The Trump Justice Department on Thursday paved the way for yet another corporate merger, this time settling a Biden-era legal challenge that aimed to block UnitedHealth Group from adding the home health and hospice care provider Amedisys to its eye-popping list of subsidiaries.
The DOJ's Antitrust Division, which is under siege by lobbyists connected to the White House, said the settlement would require UnitedHealth and Amedisys to "divest 164 home health and hospice locations across 19 states." The deal, which must be approved by a judge, would also require Amedisys to "pay a $1.1 million civil penalty to the United States for falsely certifying that it had provided 'true, correct, and complete' responses under the Hart-Scott-Rodino (HSR) Antitrust Improvements Act of 1976."
The settlement was announced on the same day that Sens.

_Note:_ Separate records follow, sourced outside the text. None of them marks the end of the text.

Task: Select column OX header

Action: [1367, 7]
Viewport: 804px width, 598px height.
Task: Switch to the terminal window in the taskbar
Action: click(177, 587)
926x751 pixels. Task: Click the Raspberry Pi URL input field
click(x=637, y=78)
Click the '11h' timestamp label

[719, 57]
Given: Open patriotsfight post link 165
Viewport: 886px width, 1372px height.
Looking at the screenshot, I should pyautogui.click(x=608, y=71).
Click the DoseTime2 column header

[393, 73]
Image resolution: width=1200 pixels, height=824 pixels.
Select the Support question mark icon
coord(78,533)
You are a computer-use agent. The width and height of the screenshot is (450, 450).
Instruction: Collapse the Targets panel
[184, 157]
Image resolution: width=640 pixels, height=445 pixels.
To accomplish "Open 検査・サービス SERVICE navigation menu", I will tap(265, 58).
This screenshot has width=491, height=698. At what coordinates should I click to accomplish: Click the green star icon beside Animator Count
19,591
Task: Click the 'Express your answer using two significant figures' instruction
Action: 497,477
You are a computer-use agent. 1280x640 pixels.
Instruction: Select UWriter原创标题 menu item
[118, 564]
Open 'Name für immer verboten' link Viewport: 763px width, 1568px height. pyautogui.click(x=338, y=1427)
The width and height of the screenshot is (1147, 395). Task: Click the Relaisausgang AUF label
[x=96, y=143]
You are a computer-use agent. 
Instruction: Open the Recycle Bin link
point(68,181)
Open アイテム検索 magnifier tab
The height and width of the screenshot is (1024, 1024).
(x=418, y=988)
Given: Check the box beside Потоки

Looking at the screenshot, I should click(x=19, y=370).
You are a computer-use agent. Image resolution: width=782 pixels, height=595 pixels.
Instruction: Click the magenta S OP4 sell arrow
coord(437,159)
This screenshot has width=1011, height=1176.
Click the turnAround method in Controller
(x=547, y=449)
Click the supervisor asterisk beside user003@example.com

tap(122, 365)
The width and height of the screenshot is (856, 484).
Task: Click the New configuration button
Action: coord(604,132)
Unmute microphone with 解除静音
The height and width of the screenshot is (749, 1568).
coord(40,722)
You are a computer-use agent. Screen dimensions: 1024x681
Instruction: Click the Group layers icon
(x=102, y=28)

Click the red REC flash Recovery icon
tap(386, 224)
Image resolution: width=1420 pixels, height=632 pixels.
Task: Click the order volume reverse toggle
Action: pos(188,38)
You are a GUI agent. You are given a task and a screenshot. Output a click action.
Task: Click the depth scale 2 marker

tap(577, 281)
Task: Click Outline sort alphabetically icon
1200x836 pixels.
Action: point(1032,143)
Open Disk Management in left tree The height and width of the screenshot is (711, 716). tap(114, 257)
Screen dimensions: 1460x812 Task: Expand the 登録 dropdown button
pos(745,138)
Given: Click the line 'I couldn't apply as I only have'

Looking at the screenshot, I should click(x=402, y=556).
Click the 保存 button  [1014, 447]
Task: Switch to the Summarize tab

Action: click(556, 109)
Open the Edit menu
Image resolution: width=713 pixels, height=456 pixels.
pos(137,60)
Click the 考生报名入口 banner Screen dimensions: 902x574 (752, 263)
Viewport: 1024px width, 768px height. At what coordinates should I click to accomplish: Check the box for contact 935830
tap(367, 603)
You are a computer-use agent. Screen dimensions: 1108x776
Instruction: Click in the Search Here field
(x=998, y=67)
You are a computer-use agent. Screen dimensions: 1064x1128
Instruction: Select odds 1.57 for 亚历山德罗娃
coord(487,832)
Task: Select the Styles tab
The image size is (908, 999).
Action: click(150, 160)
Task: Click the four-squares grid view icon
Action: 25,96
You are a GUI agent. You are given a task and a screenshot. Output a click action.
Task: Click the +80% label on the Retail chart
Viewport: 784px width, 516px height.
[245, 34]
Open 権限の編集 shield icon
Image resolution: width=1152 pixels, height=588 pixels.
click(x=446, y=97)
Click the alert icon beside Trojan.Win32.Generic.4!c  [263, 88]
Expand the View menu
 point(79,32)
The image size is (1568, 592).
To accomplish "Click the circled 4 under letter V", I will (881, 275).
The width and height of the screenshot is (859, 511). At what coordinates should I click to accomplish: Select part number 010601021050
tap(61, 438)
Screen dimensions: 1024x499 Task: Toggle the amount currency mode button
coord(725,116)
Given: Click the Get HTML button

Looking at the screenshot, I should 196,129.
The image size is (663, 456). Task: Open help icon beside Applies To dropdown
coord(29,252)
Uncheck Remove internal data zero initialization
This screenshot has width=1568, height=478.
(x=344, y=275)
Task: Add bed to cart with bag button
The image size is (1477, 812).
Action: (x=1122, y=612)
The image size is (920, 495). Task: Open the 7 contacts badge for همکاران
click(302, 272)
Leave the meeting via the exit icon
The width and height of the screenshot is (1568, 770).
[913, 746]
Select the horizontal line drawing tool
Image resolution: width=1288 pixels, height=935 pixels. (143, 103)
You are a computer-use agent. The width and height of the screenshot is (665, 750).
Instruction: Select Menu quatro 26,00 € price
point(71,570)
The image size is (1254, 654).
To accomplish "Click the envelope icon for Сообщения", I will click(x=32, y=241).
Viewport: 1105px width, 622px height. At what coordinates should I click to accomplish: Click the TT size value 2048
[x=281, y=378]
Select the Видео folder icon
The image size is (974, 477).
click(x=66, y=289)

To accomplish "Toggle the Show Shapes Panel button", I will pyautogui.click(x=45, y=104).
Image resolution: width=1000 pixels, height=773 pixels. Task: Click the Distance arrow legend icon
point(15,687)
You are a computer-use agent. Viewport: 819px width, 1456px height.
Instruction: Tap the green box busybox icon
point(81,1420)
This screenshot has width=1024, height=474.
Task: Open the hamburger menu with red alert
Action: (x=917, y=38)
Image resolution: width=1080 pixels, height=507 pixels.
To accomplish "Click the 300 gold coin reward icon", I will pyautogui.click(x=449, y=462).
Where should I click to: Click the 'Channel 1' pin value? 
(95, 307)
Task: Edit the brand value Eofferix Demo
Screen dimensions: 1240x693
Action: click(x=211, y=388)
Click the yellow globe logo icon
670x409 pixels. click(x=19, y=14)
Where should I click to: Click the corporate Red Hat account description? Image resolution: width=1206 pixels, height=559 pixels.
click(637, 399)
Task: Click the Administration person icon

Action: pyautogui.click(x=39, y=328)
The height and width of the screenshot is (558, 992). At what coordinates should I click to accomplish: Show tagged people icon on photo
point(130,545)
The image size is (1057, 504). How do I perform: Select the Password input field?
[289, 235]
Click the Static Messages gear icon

Ron Wyden (D-Ore.) and Elizabeth Warren (D-Mass.) launched an investigation into UnitedHealth, specifically probing the company's alleged practice of incentivizing nursing homes to slash patient care costs.
Warren was among those who criticized the UnitedHealth-Amedisys settlement, writing on social media that she "sounded the alarm about UnitedHealth's attempt to purchase this home health giant years ago."
"This is another half-baked merger settlement by the Trump DOJ—this time at the expense of the most vulnerable," Warren added. "The public deserves to know if this deal is based on political favors."
"It claims to divest home health and hospice care providers in overlapping markets but, in actuality, cedes them to similarly conflicted buyers, including a highly leveraged private equity firm."
The settlement came as the Trump Justice Department is under growing scrutiny for terminating or sidelining top antitrust officials and acquiescing to lobbyists fighting DOJ merger lawsuits.
Last week, as Common Dreams reported, the Justice Department dropped an antitrust case against American Express Global Business Travel, a company that has paid Ballard Partners—Attorney General Pam Bondi's former lobbying firm—hundreds of thousands of dollars this year to pressure the DOJ on antitrust matters.
Ballard has also been paid big money this year by UnitedHealth, far and away the most powerful healthcare company in the U.S. According to a recent analysis by the Center for Health and Democracy, UnitedHealth currently has around 2,700 subsidiaries, giving it a foothold in virtually every aspect of the U.S. healthcare system.
The legal challenge against UnitedHealth's proposed $3.3 billion acquisition of Amedisys was brought in November 2024 by the Biden Justice Department alongside the attorneys general of Maryland, Illinois, New Jersey, and New York, each of whom backed the Trump DOJ's settlement.
Upon announcing the challenge, then-Assistant Attorney General Jonathan Kanter—the head of the Biden DOJ's Antitrust Division—warned that "unless this $3.3 billion transaction is stopped, UnitedHealth Group will further extend its grip to home health and hospice care, threatening seniors, their families, and nurses."
Emma Freer, senior policy analyst for healthcare at the American Economic Liberties Project, said in a statement Thursday that "the DOJ was right to challenge this deal, which would eliminate head-to-head competition that lowers costs, improves care quality, and betters working conditions for nurses and other caregivers."
"This settlement abandons that goal and caves to UnitedHealth Group, one of the most dangerous monopolists in American healthcare," said Freer. "It claims to divest home health and hospice care providers in overlapping markets but, in actuality, cedes them to similarly conflicted buyers, including a highly leveraged private equity firm."
"As a result," Freer added, "Big Medicine will profit at the expense of vulnerable hospice patients, some of whom will pay with their lives, and the workers who care for them."